■ EXERCISE A: Edit the records from the start through the line containing "Screen dimensions: 585x390 coord(490,373)" by replacing "icon" with "button" and leaving everything else unchanged. Return only those lines, without the pictures.

Tim Bui (Prison Team) is the story of a football team at Lawang Betung, a fictional prison on the island of Java. The prisoners that live there are a reflection of Indonesia – they come from diverse socioeconomic, religious and ethnic backgrounds. Moreover, they have been accused of variety of criminal acts, from terrorism to drug trafficking. Most prisoners fall into one of two gangs – the Javanese gang (led by Joko) and the Batak gang (led by Togar). Over the course of the series, the violent, antagonistic relationship between the gangs is transformed into one of cooperation and mutual benefit. Through the formation of the football team, Tim Bui explores how entrenched differences can be overcome and conflicts transformed within Indonesian society.
The 13-episode first season of the series is produced by non-government organisation Search for Common Ground (SFCG). Being aired on Metro TV from February, 19, 2012, Tim Bui also confronts important social issues in contemporary Indonesia, such as intolerance toward minorities, corruption, institutional reform, women’s leadership and the de-radicalisation of convicted terrorists and disengagement with violence. Much of SFCG’s work in Indonesia is focused within these fields.
SFCG is conducting outreach activities that will accompany the broadcast and promote key messages about tolerance, teamwork and conflict transformation. These activities include the establishment of soccer teams, leagues, and competitions, as well as the hosting of conflict transformation workshops, and will take place at pesantren (Islamic boarding schools) and prisons across Indonesia.

■ EXERCISE B:
Answer these questions about the description of Tim Bui:
(i) Who leads the Batak gang?
(ii) On which television channel was the series aired?
(iii) What are pesantren?

■ LISTING:
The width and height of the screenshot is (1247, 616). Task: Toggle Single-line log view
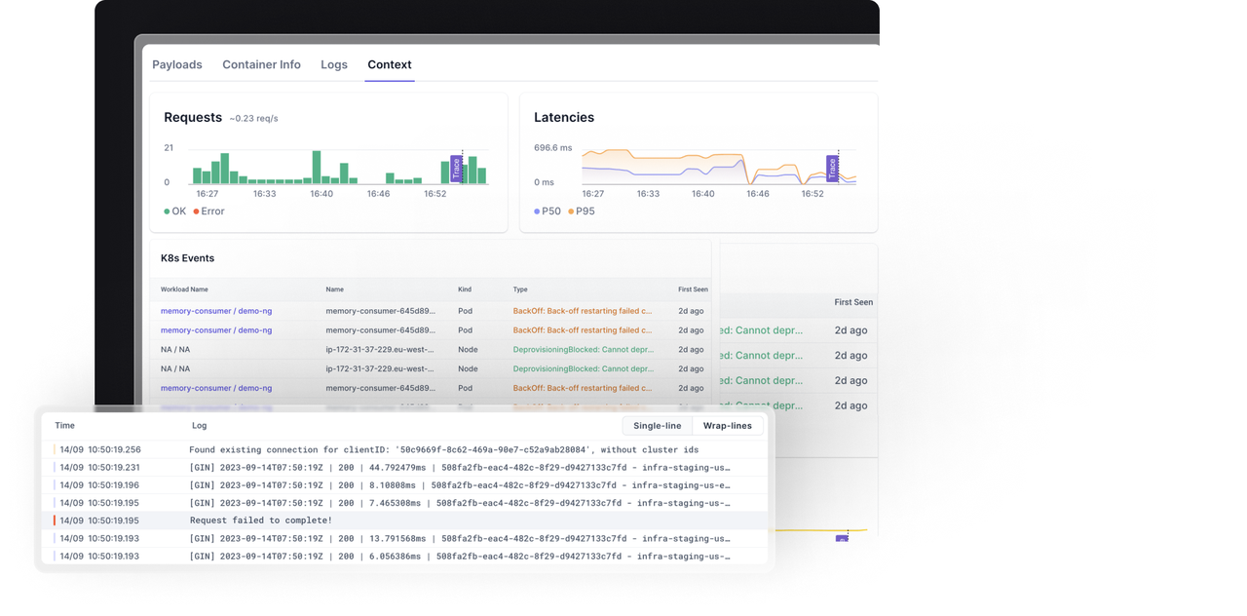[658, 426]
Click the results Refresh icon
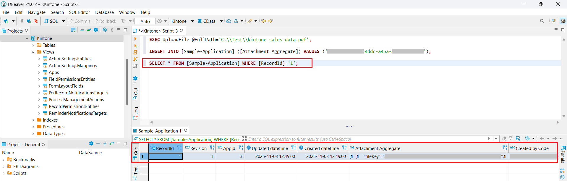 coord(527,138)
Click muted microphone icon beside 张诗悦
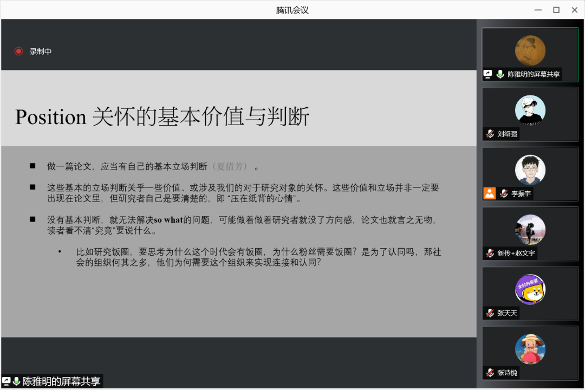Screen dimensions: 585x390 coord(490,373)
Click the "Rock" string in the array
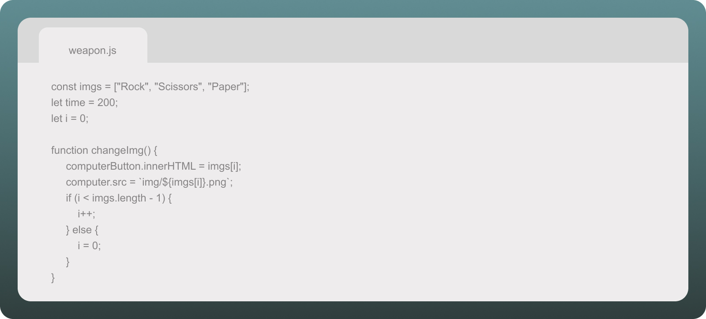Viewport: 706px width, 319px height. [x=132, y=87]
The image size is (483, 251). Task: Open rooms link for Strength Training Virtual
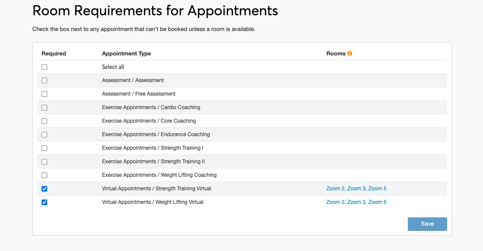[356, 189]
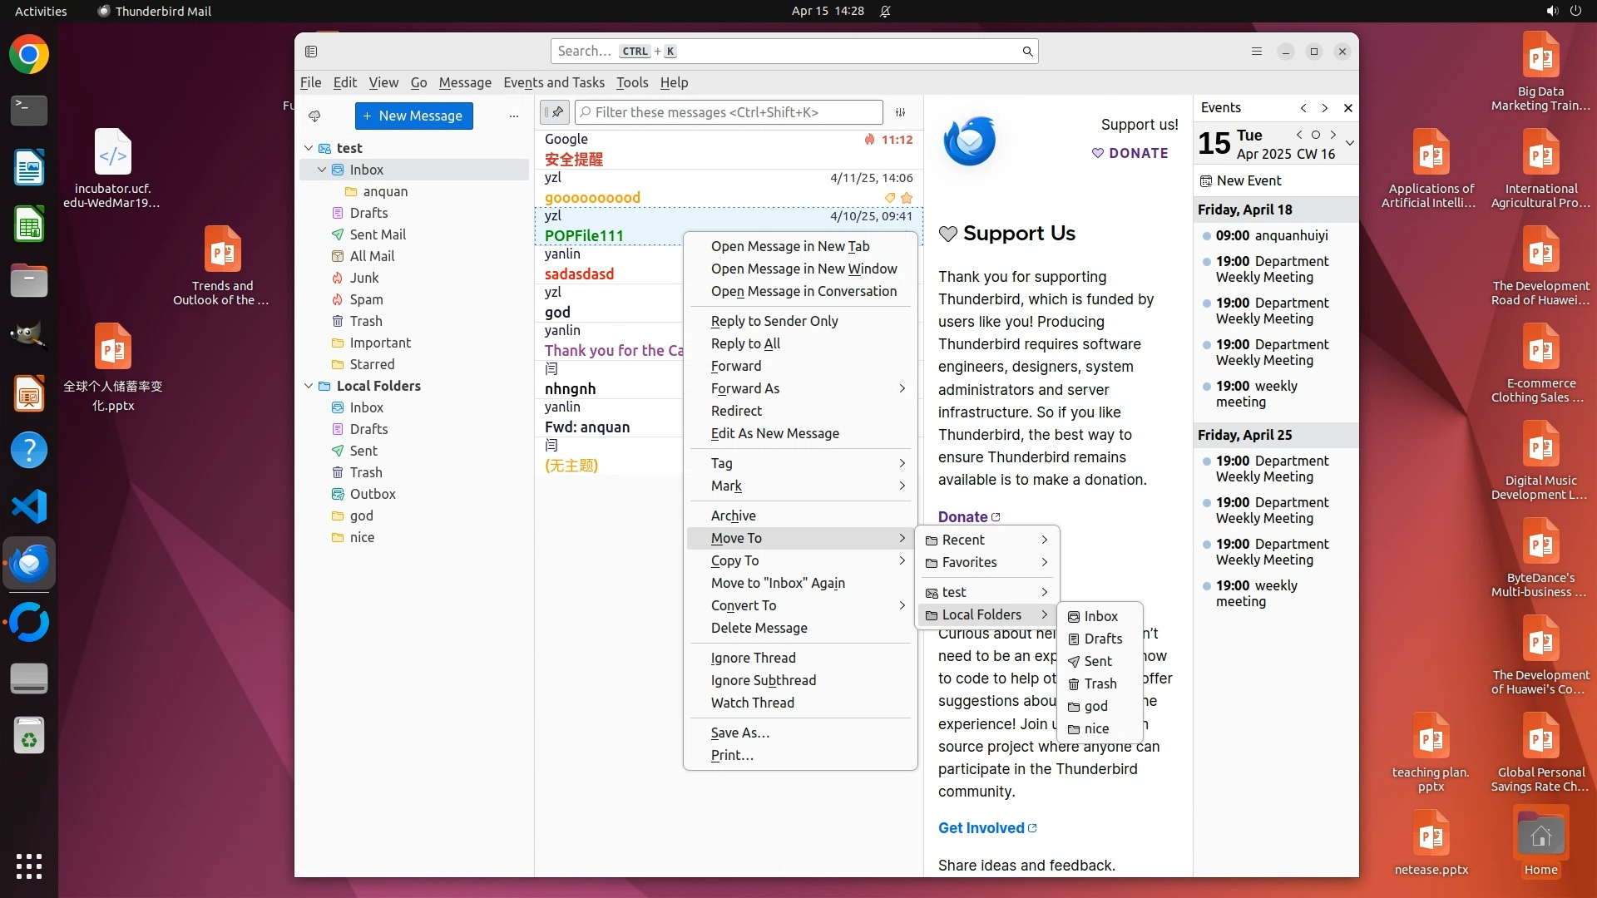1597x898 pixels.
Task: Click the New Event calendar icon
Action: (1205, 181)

■ RIGHT ANSWER A:
The width and height of the screenshot is (1247, 616). Task: Toggle Single-line log view
[658, 426]
Click the results Refresh button
 coord(527,138)
Click muted microphone button beside 张诗悦
Screen dimensions: 585x390 coord(490,373)

■ RIGHT ANSWER B:
(i) Togar
(ii) Metro TV
(iii) Islamic boarding schools